Karjalainen P. P., Nammas W.

Heart Center, Satakunta Central Hospital, Pori, Finland

The introduction of drug-eluting stents (DES) has revolutionized the field of interventional cardiology, since it has reduced the incidence of restenosis by 50% to 70%. However, recent worrisome data from registries and meta-analyses emphasized higher rates of late and very late stent thrombosis associated with DES. The recently introduced titanium-nitride-oxide-coated stent bioactive stent (Titan-2) was manufactured by a proprietary process to coat titanium-nitride-oxide on the surface of the stainless steel stent, based on a plasma technology using the nano-synthesis of gas and metal.

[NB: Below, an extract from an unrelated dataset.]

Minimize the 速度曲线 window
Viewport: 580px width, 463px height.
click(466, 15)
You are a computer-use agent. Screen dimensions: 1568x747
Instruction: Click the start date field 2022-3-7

This late-breaking stent has demonstrated an excellent biocompatibility, as reflected by lower rates of platelet aggregation and fibrin deposition, and better endothelialization. Preclinical and clinical trials and registries involving real-life unselected populations have shown a low rate of major adverse cardiac events at long-term follow-up. Restenosis rates were comparable with those of DES, with very rare stent thrombosis. Equally favorable results have been obtained in patients at high-risk of in-stent restenosis, such as diabetics and those with small coronary arteries. Results in patients presenting with acute coronary syndrome have been again comparable to those of DES, with tendency to lower rates of myocardial infarction and stent thrombosis. Comparisons with second generation drug-eluting stents have also been promising.